Collected data:
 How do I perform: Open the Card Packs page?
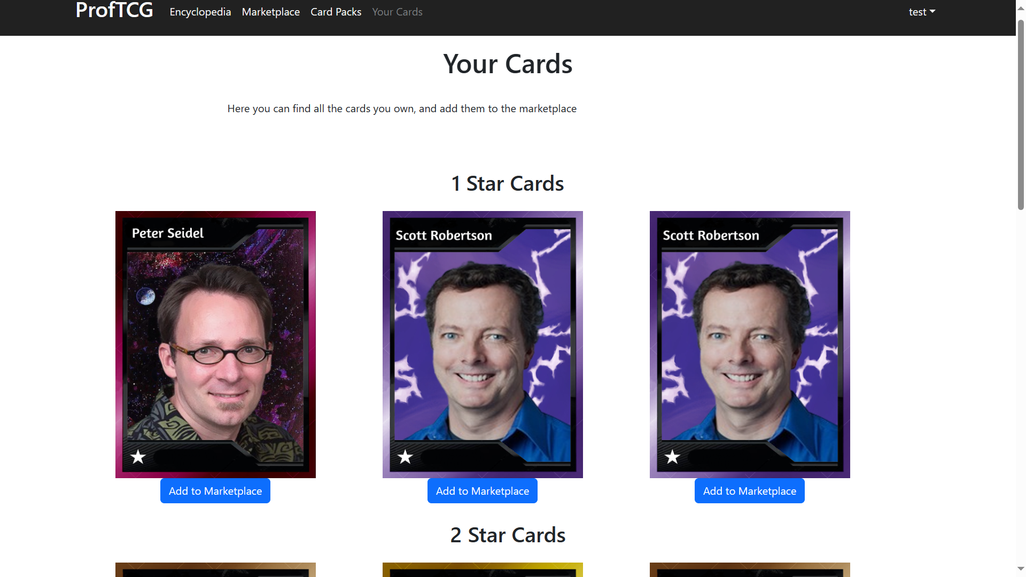coord(336,12)
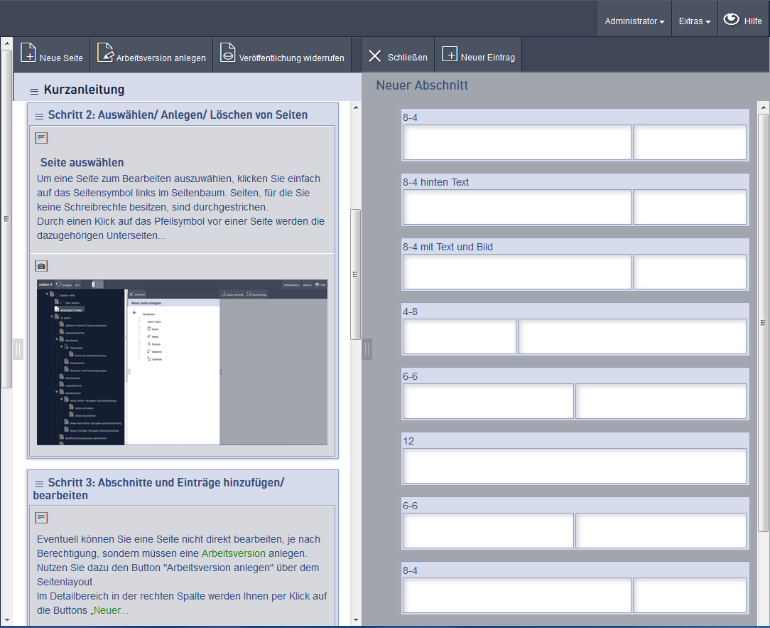
Task: Click the camera image icon in Schritt 2
Action: point(42,266)
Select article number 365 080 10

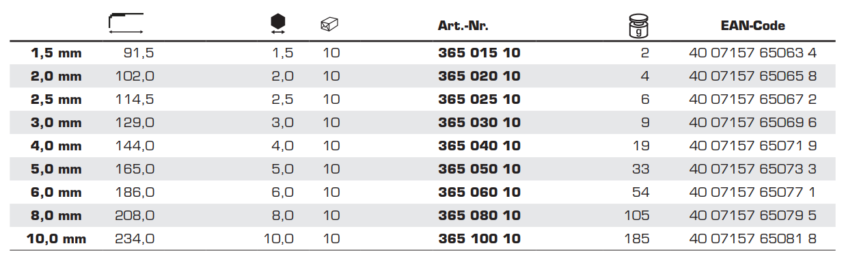[479, 216]
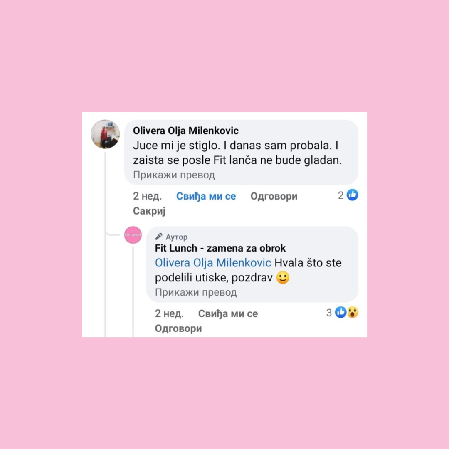Click Одговори under the Fit Lunch reply

click(178, 328)
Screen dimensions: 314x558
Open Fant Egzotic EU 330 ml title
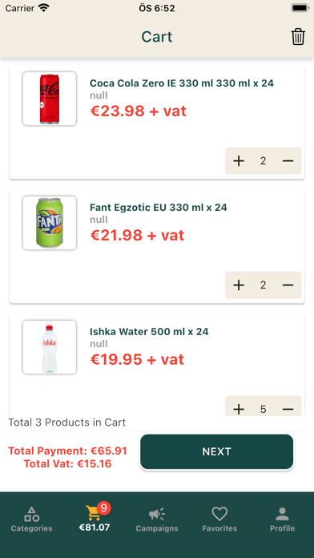[x=159, y=208]
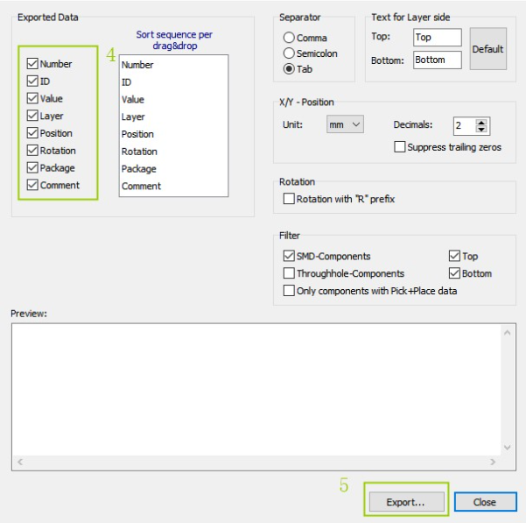Choose Semicolon as the separator
The height and width of the screenshot is (523, 526).
coord(289,53)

◆ INSTRUCTIONS FOR THE TASK: Output every record verbatim, excluding any picture it contains.

◆ WRITTEN RESPONSE:
 How do I perform: Open the Card Packs page?
coord(336,12)
Task: Click the camera image icon in Schritt 2
Action: point(42,266)
Select article number 365 080 10

[479, 216]
Click Одговори under the Fit Lunch reply

click(178, 328)
Screen dimensions: 314x558
Open Fant Egzotic EU 330 ml title
[x=159, y=208]
Choose Semicolon as the separator
The height and width of the screenshot is (523, 526).
coord(289,53)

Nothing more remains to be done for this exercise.